■ **OBJECTIVE**:
Copy the records word for word, from the line with "Given: Click the App ID Prefix heading" to the line with "click(x=85, y=277)", including both of those lines. Leave the pictures out.

————

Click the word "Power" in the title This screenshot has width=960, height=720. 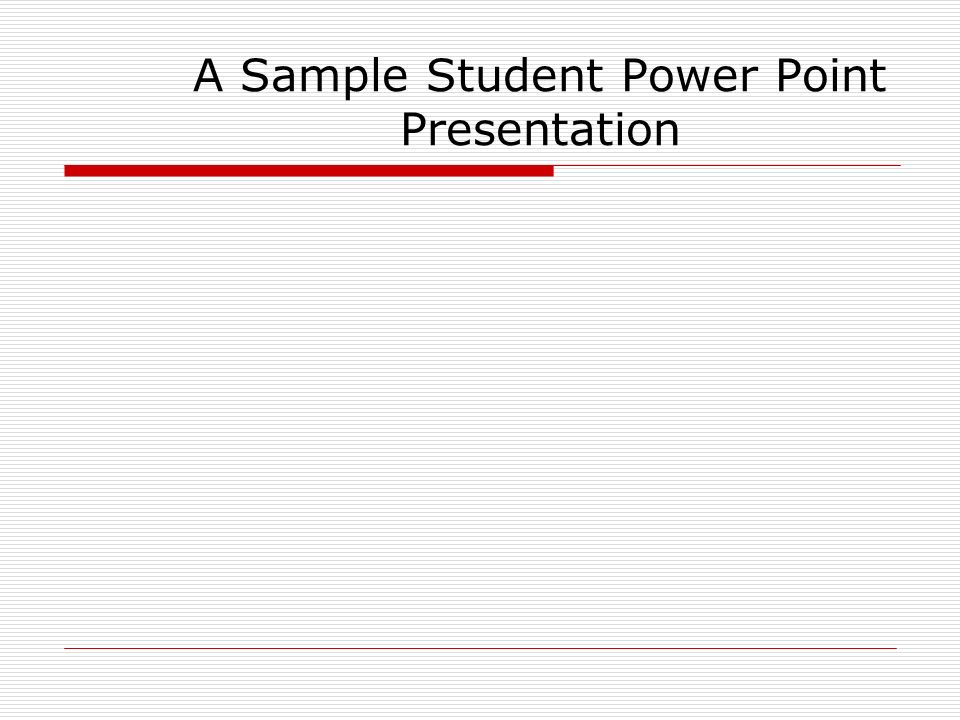tap(689, 75)
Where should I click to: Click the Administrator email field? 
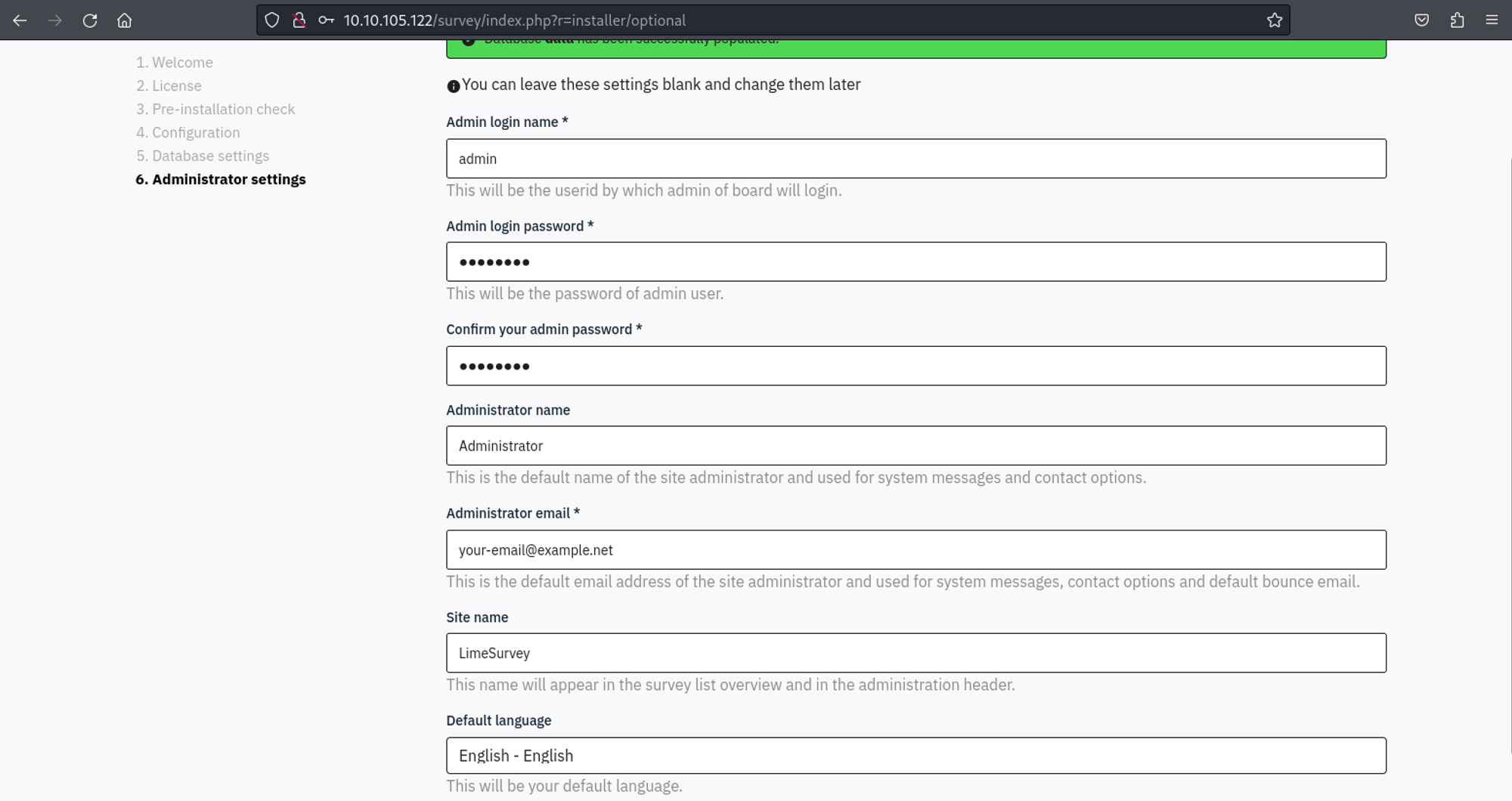[916, 550]
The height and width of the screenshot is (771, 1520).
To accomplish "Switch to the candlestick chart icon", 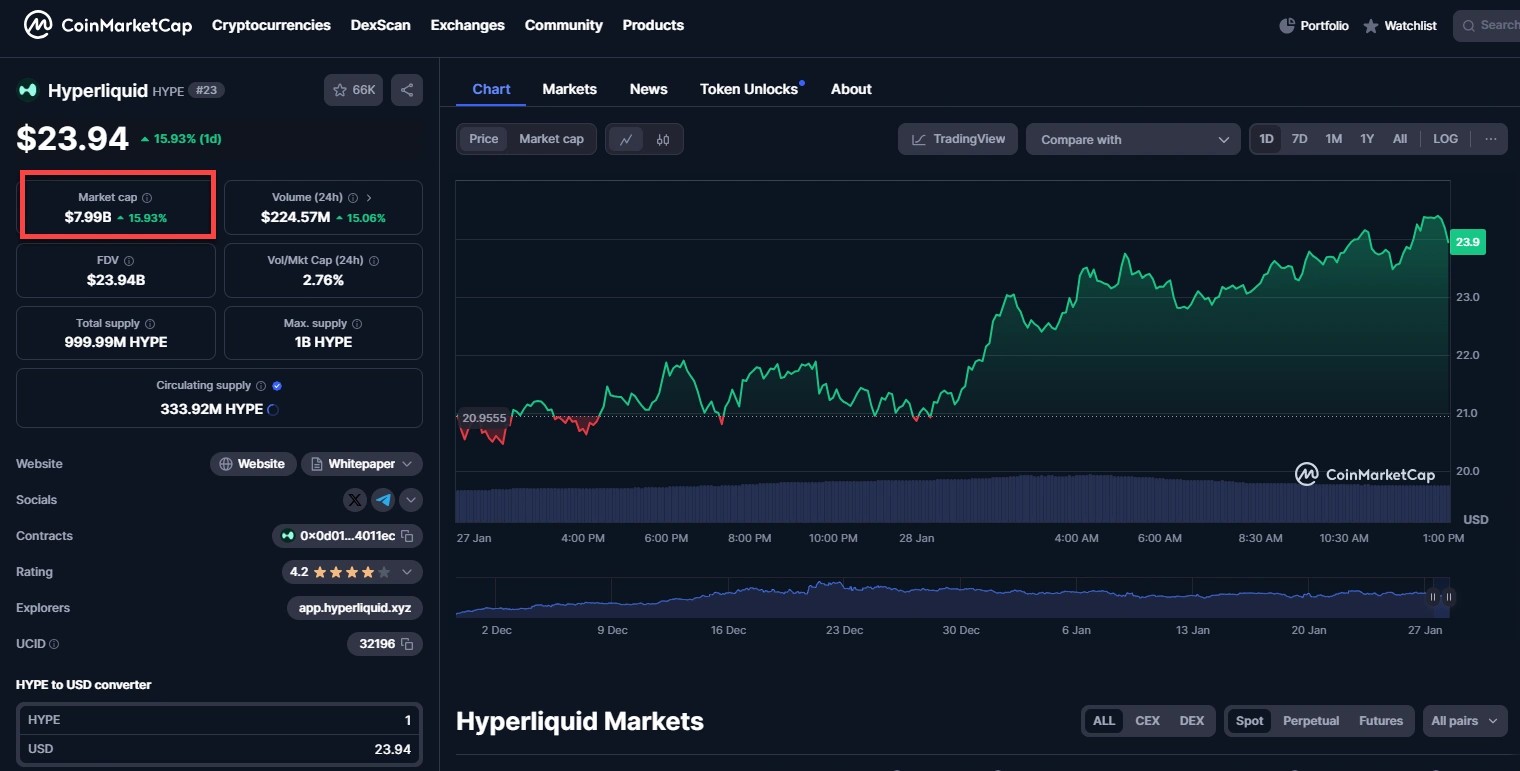I will 663,139.

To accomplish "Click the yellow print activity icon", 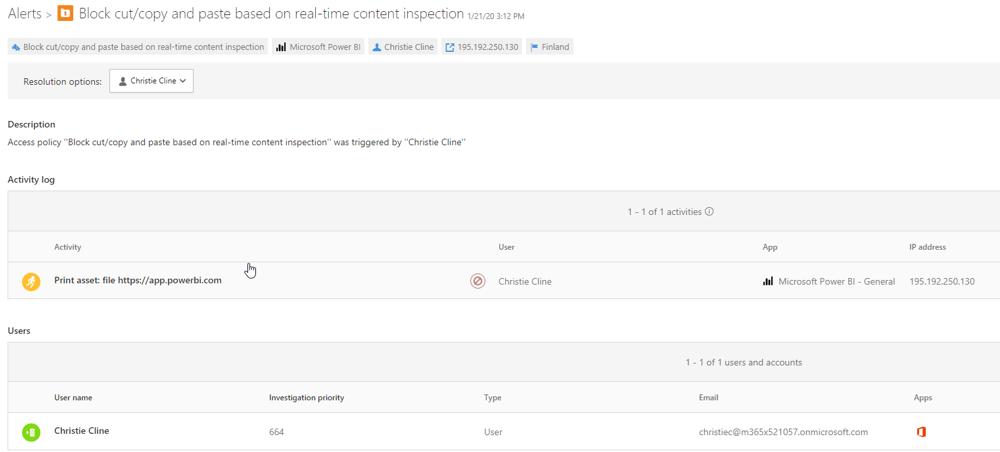I will 31,282.
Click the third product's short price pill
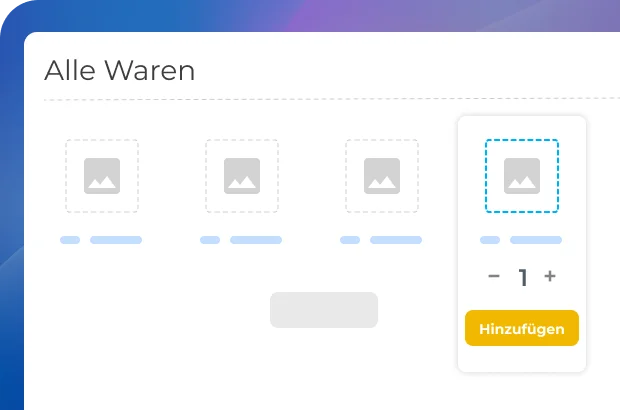 (x=350, y=240)
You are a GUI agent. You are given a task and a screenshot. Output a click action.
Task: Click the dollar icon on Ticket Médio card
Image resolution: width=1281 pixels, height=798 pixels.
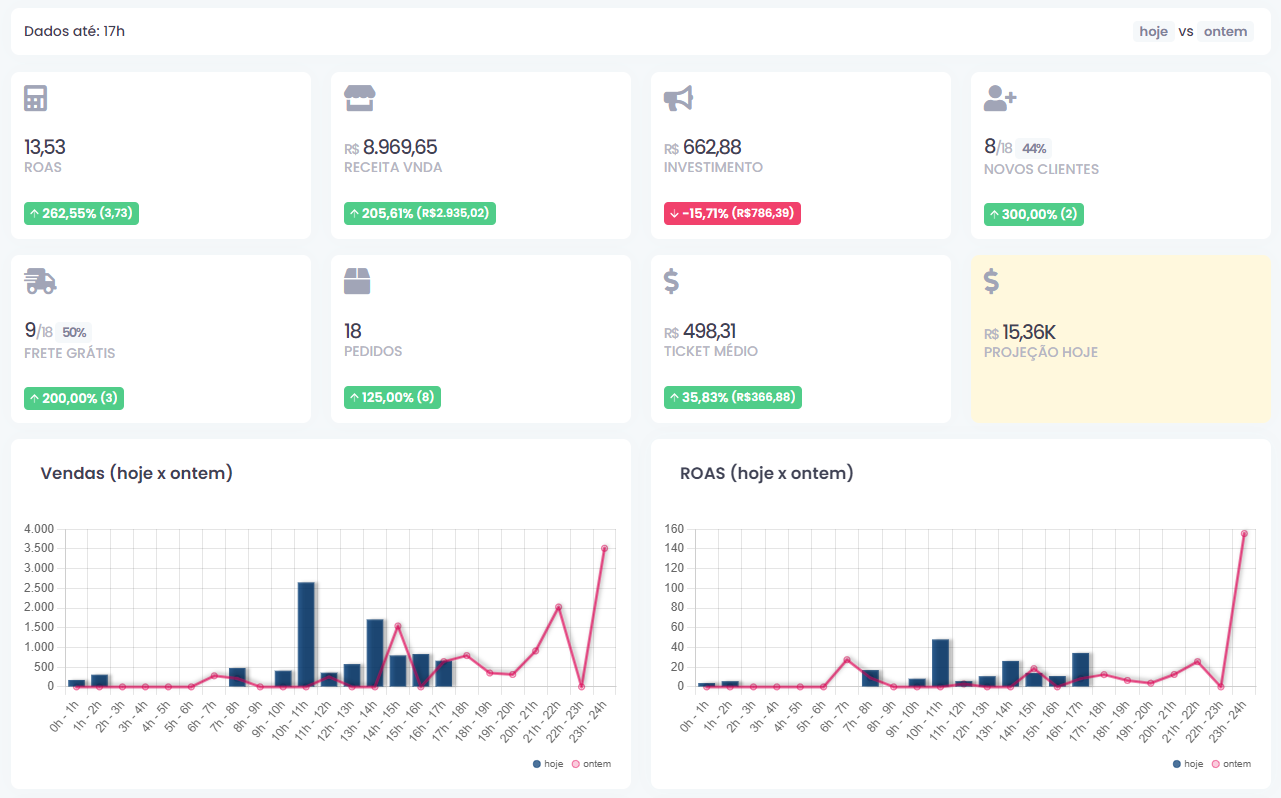coord(672,282)
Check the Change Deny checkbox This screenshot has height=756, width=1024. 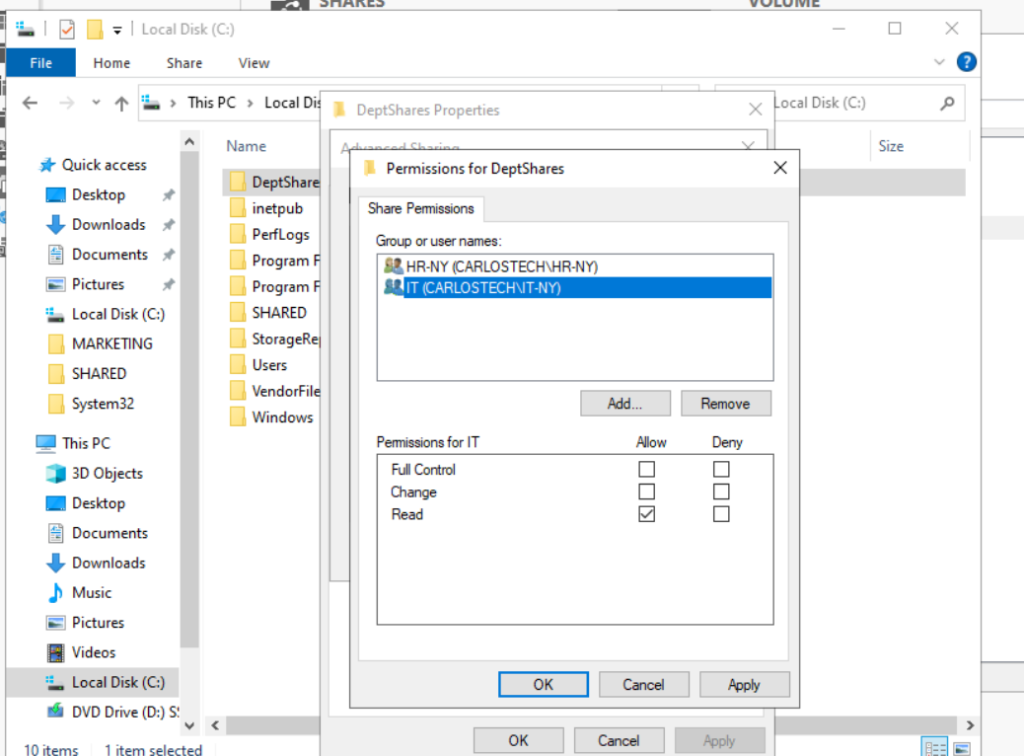[x=721, y=492]
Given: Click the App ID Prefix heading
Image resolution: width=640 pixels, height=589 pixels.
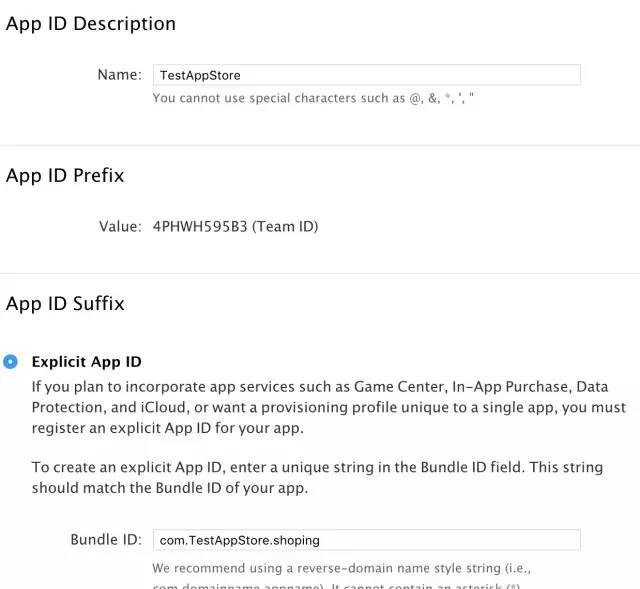Looking at the screenshot, I should point(65,176).
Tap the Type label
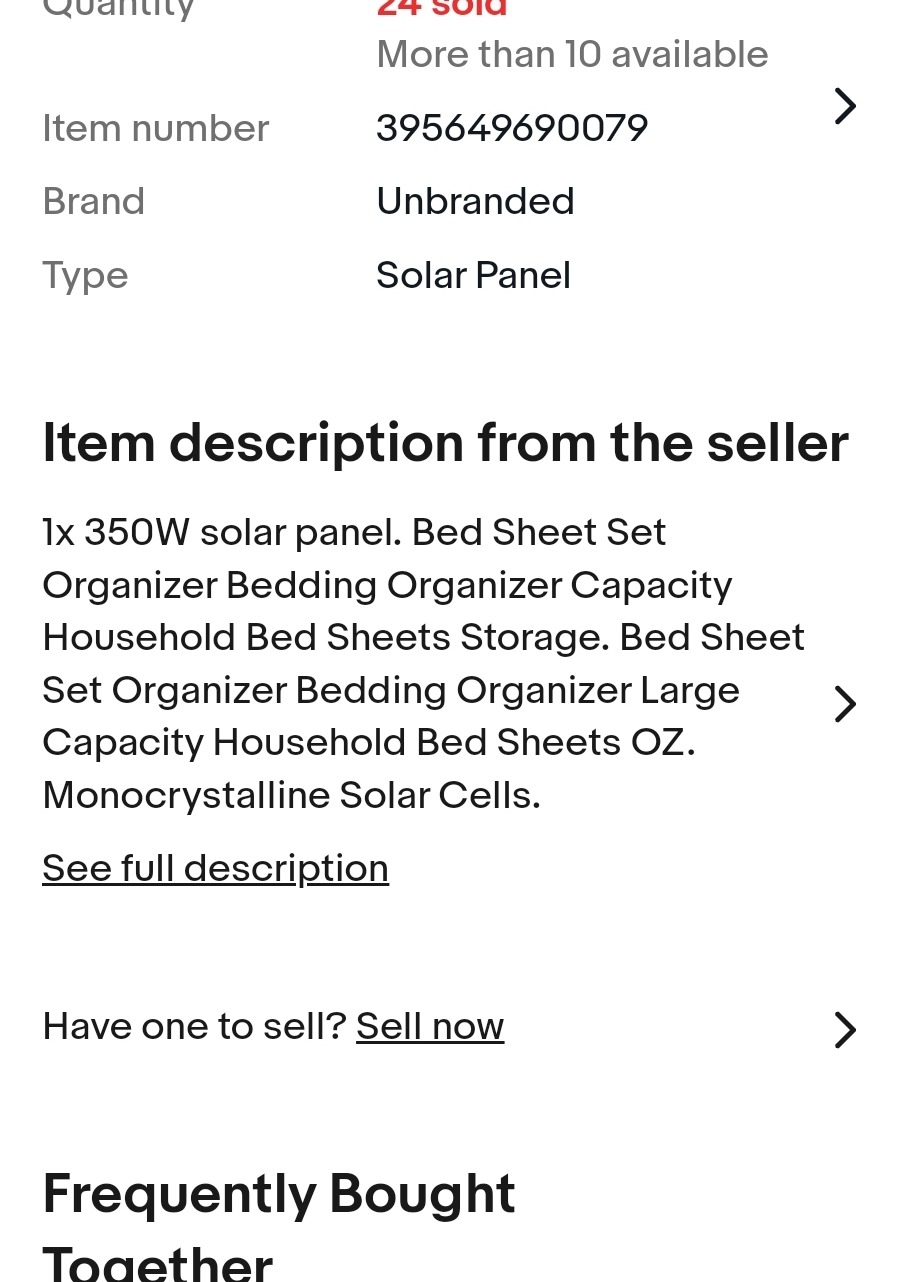 click(x=85, y=277)
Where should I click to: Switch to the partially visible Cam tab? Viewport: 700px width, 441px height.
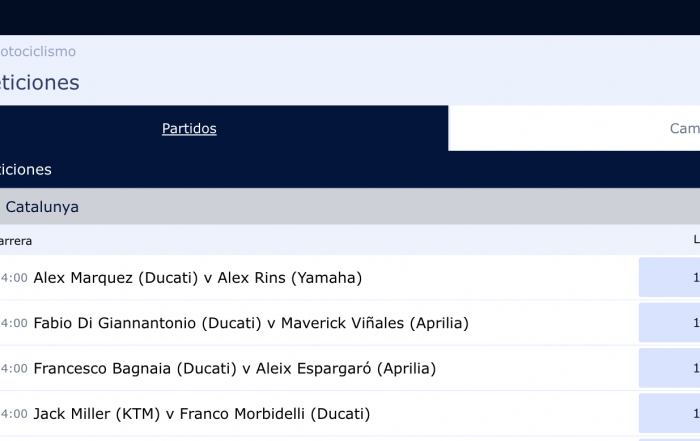[684, 129]
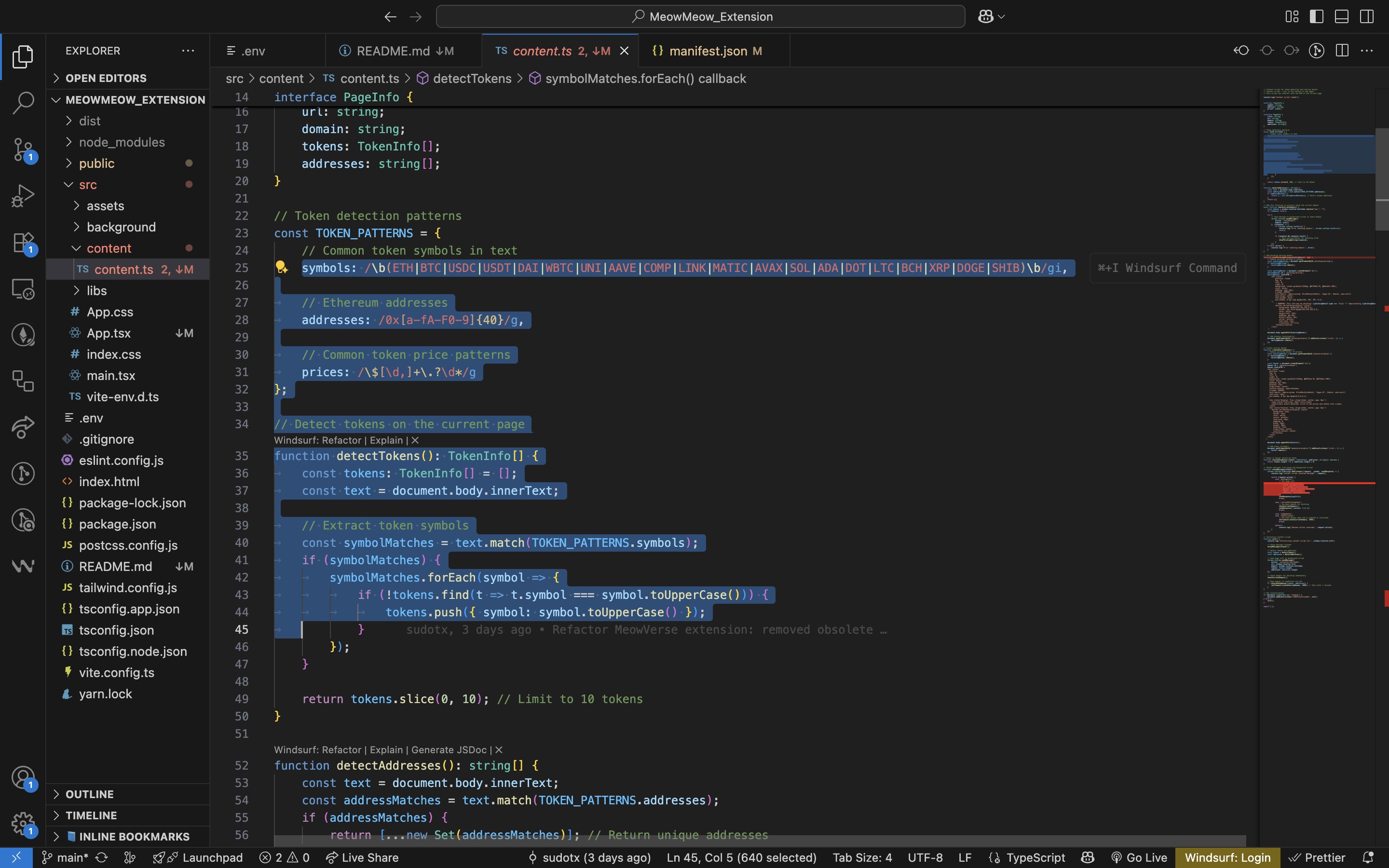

————

■ **THE ANSWER**:
Given: Click the App ID Prefix heading
Image resolution: width=640 pixels, height=589 pixels.
Looking at the screenshot, I should point(65,176).
Tap the Type label
 click(x=85, y=277)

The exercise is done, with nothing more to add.